TASK STATEMENT: In the records below, find the line containing "Click the red Declined state color circle" and the line containing "The height and width of the screenshot is (768, 1024)."; please repeat exactly the lines from one to the other, both included, and nothing more.

Collected data entries:

*** Begin section ***

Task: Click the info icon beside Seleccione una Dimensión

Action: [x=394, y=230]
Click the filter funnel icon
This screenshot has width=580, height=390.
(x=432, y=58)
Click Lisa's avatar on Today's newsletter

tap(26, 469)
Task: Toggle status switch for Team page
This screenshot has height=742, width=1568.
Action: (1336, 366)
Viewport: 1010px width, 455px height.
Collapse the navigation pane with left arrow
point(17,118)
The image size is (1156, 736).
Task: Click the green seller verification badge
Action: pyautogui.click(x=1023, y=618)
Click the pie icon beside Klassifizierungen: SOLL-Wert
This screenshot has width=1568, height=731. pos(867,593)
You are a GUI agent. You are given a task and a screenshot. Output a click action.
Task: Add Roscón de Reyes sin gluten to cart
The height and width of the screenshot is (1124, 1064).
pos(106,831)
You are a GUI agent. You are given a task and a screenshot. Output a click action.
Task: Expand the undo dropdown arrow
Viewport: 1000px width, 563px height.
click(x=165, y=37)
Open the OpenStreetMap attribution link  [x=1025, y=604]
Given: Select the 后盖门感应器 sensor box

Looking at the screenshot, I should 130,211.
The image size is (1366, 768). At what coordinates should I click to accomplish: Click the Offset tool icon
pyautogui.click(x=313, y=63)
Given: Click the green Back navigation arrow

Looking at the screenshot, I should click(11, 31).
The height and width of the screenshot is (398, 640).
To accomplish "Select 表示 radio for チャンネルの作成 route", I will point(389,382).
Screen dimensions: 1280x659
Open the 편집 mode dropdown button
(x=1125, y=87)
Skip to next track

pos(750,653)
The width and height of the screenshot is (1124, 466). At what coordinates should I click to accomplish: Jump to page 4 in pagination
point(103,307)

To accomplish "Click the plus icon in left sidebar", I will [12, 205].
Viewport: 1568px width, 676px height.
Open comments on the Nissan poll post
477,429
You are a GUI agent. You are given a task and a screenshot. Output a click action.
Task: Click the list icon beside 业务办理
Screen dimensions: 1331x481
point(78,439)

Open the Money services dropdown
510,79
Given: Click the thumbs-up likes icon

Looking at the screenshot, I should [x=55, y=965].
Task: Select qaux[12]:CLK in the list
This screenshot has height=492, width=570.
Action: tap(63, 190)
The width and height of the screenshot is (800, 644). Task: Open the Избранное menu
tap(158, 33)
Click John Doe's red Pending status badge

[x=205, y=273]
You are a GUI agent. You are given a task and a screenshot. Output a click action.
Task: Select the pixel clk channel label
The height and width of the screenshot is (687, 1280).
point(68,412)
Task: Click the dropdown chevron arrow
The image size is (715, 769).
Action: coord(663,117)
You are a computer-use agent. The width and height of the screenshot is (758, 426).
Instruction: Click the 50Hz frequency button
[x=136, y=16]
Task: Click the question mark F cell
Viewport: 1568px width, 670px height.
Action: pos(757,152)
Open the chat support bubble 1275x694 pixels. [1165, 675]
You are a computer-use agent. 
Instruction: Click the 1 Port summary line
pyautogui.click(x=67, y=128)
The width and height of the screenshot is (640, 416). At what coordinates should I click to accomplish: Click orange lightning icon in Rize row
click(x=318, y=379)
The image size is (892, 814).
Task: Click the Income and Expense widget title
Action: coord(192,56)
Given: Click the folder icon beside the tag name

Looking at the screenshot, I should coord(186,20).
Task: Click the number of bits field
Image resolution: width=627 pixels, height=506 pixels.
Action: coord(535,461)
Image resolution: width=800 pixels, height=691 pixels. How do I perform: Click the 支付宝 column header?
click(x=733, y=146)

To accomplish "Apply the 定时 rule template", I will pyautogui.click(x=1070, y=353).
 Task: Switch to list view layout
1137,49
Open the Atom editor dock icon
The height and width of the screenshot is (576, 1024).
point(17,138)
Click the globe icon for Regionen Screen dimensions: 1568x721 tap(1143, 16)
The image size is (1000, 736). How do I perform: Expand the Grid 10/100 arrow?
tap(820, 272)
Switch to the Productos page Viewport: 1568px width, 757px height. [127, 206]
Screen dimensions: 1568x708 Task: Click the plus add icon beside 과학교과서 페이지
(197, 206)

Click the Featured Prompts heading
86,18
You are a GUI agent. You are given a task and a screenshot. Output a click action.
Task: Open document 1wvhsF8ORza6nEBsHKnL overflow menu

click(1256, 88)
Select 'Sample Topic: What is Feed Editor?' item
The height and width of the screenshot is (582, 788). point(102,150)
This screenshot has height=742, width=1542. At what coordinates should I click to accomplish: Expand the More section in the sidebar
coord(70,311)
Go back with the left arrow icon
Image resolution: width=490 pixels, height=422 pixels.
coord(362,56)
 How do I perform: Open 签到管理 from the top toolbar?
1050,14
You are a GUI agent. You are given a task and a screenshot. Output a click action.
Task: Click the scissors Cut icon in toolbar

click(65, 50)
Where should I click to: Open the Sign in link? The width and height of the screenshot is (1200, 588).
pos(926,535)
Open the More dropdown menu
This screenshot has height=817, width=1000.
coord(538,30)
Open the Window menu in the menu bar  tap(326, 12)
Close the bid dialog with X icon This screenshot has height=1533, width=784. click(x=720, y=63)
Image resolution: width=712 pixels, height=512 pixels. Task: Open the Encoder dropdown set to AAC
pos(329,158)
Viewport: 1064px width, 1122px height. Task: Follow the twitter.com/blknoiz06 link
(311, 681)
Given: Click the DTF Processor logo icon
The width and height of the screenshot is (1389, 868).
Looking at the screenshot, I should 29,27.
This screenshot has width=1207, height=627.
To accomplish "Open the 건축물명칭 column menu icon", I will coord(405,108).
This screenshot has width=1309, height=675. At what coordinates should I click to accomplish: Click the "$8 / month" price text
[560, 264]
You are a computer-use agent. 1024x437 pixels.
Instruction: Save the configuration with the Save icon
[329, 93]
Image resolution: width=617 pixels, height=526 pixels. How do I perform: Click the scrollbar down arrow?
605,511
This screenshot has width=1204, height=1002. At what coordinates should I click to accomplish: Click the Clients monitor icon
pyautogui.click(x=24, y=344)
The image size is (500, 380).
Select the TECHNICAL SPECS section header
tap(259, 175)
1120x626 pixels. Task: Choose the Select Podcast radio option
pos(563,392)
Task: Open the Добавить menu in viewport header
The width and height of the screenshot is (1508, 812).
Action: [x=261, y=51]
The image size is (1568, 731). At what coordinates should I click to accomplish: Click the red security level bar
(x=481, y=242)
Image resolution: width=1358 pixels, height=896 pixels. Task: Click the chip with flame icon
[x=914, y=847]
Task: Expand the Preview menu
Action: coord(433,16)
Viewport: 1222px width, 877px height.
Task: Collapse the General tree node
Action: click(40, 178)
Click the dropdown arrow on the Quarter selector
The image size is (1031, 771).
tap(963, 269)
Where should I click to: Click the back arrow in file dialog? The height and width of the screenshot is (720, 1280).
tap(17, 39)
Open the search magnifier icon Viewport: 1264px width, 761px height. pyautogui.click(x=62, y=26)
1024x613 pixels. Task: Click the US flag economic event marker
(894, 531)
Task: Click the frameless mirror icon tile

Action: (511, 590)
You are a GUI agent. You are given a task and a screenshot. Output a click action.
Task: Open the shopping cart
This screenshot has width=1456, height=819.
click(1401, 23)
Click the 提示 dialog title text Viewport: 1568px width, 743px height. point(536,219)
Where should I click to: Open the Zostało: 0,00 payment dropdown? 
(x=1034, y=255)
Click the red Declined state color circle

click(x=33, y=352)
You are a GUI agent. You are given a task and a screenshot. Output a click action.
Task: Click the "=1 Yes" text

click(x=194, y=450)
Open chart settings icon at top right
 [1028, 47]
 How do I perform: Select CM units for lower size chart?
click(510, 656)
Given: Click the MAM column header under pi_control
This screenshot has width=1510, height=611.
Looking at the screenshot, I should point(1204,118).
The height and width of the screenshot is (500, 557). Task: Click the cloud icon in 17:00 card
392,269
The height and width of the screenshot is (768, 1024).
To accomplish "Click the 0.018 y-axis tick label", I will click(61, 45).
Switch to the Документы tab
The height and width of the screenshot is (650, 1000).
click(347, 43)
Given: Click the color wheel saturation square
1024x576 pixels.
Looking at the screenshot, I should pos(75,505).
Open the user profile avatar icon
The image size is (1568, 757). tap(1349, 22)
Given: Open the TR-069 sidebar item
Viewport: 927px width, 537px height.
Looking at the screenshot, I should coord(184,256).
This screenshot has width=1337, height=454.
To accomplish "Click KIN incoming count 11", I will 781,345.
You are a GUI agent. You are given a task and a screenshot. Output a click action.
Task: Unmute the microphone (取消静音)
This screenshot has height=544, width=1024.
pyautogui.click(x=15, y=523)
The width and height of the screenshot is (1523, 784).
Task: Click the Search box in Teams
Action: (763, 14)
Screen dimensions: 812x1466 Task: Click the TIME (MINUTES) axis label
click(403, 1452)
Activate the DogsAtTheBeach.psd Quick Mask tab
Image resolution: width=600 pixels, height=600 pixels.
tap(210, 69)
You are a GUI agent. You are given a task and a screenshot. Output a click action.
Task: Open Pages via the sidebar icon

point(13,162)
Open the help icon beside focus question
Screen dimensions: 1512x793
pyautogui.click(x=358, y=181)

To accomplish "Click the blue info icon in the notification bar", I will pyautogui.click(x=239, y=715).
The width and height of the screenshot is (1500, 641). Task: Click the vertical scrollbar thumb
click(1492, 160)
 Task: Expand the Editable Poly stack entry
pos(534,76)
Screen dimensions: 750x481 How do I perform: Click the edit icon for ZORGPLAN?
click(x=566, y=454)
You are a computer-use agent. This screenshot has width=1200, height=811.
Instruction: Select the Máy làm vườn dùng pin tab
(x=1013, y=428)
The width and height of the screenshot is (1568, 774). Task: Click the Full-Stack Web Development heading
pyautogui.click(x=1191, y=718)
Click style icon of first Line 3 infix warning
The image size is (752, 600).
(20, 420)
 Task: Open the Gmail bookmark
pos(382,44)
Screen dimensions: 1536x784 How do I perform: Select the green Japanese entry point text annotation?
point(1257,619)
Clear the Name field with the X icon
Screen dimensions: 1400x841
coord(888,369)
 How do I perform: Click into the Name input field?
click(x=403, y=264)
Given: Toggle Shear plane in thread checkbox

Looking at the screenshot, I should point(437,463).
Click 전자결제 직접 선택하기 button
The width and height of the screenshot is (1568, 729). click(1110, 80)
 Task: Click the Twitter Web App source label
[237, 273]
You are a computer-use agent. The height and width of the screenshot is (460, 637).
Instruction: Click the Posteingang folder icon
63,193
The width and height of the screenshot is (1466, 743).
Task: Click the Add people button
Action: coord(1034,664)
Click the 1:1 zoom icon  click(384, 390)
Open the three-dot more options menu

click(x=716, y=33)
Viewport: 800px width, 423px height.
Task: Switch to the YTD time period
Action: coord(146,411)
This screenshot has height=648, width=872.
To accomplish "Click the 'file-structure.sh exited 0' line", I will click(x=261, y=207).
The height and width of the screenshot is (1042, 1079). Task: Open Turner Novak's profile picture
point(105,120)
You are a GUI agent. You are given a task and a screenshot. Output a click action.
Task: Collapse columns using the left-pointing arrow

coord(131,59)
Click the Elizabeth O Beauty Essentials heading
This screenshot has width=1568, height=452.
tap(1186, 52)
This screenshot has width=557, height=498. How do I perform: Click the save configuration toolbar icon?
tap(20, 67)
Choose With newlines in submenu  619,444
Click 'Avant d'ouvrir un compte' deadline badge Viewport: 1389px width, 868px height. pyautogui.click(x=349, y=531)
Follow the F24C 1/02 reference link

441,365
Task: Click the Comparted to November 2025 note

*** End section ***

RESULT:
Click the red Declined state color circle

click(x=33, y=352)
You are a GUI agent. You are given a task and a screenshot. Output a click action.
Task: Click the "=1 Yes" text

click(x=194, y=450)
Open chart settings icon at top right
 [1028, 47]
 How do I perform: Select CM units for lower size chart?
click(510, 656)
Given: Click the MAM column header under pi_control
This screenshot has width=1510, height=611.
Looking at the screenshot, I should point(1204,118).
The height and width of the screenshot is (500, 557). Task: Click the cloud icon in 17:00 card
392,269
The height and width of the screenshot is (768, 1024).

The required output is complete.